Firma zarejestrowana jest w Nowym Jorku, jednak zgodnie z dostępnymi informacjami, planuje ona złożyć stosowny wniosek w sąsiednim stanie New Jersey. Ogłoszenie niewypłacalności może być logiczna konsekwencja kłopotów, które trawiły firmę w ostatnich miesiącach i latach.
Założona 13 lat temu, jeszcze niedawno uchodzący start-up przyszłości, wschodzącego giganta na miarę Airbnb lub Ubera. Podobny był też model jej działalności, tyle iż nie w odniesieniu do samochodów czy nieruchomości mieszkalnych, ale biurowych (w tym także tych wirtualnych). W 2019 roku, u szczytu jej finansowej potęgi, WeWork wyceniano aż na 47 miliardów dolarów. Wówczas jednak także zaczęła się jej spirala kłopotów.
You will own nothing…
W związku z planowanym debiutem giełdowym inwestorzy poczęli oceniać – i darzyć rosnącą wątpliwością – strategię biznesową firmy. Polegała ona na wynajmie długoterminowym powierzchni biurowych, i ich podnajmowaniu klientom na znacznie krótsze terminy. Strategia, ewidentnie, okazała się nieskuteczna.
W ciągu ostatnich lat WeWork notowała narastające straty i pęczniejące długi. Prócz problemów z nadmiernie optymistycznymi założeniami biznesowymi przyczynił się także do tego szereg czynników trzecich. Epidemia Covid i eksplozja popularności pracy zdalnej, obawy przed kryzysem finansowym w USA czy opuszczanie przez wiele firm centrów największych miast na pewno tu nie pomogły.

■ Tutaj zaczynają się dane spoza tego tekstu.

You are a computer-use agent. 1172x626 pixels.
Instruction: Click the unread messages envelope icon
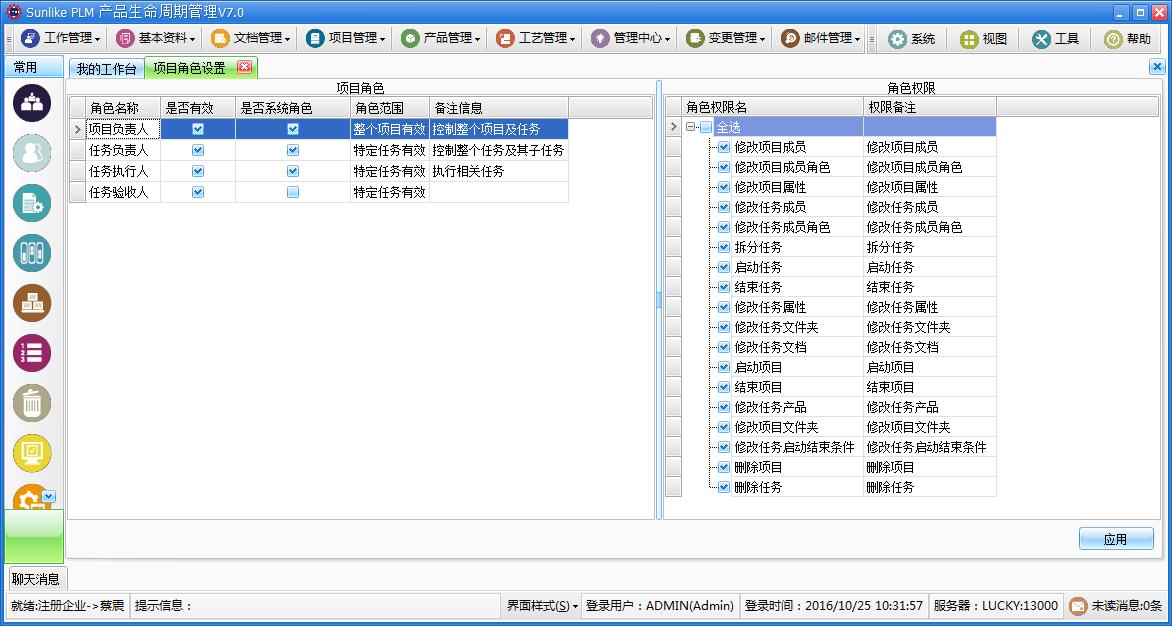pyautogui.click(x=1078, y=606)
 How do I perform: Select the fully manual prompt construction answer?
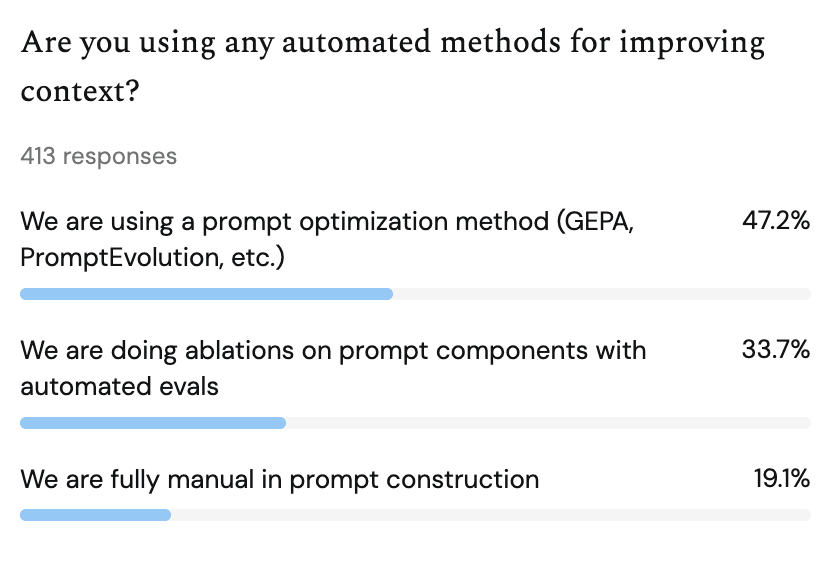(x=279, y=479)
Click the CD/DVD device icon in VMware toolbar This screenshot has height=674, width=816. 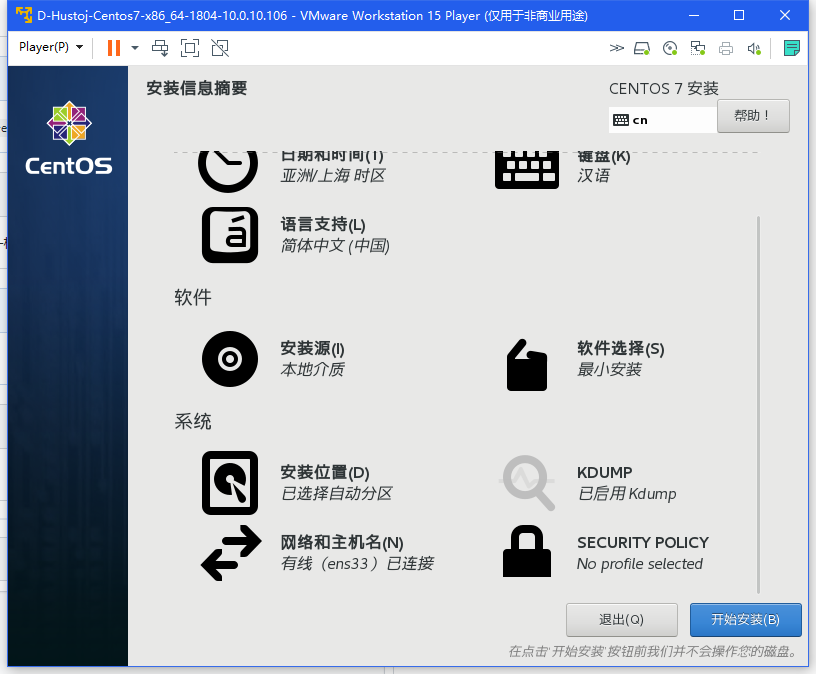[667, 47]
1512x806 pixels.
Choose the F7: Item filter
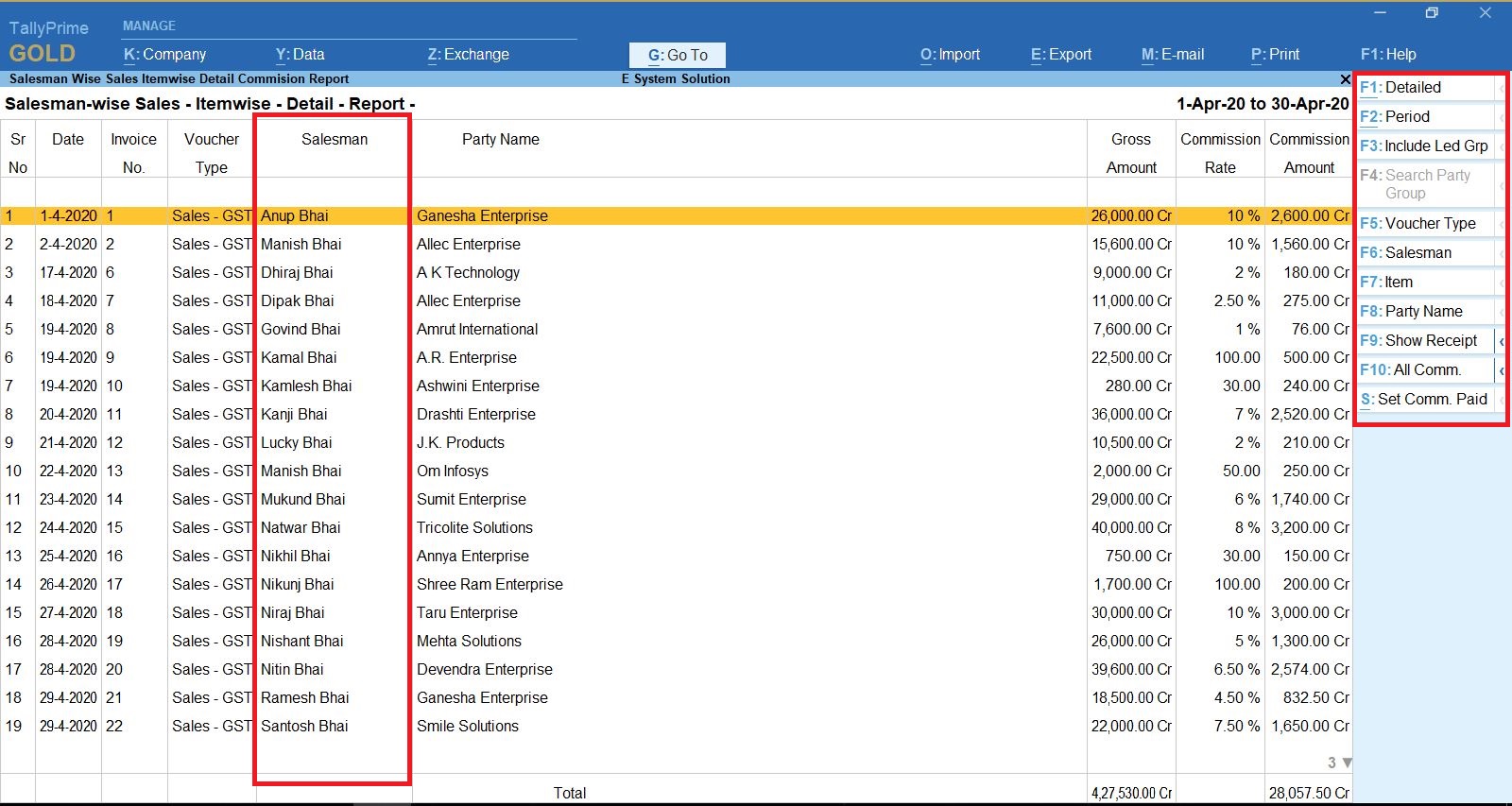click(1425, 283)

Nieruchomości zlokalizowane w centrach powyższych była coraz większa nadpodaż, zarazem oferowane ceny wykraczały ponad poziom, który wielu najemców byłoby gotowych zaakceptować.
We(don’t)Work anymore
W efekcie w ciągu ostatniego roku firma straciła 96% wartości (jej obecna wycena wynosi 121 milionów dolarów – gdzie się podziało 47 miliardów…) zaś koszty regularnie przekraczały wpływy (w I półroczu tego roku – 696 milionów). Co za tym idzie, rozpoczęła się – cóż za niespodzianka – ucieczka executive’ów, którzy tak dobrze zarządzali dotąd firmą.
Tymczasowy zarząd firmy przestrzegał już w sierpniu, iż firmę może spotkać taki los – i najwyraźniej wiedział, co mówi. Na wieść o nieodległym (choć oficjalnie – jeszcze potencjalnym) bankructwie, cena akcji w ciągu kilku godzin załamała się o 47% i wynosi w tej chwili 1,21 dolara za akcję – najniżej w historii.
Biorąc pod uwagę ciężar długów, niekorzystne perspektywy dot. nieruchomości oraz stosunkowo niewielkie aktywa własne (firma opierała się na wynajmie, nie własności) – bardzo możliwe, iż już nie będą miały okazji wzrosnąć.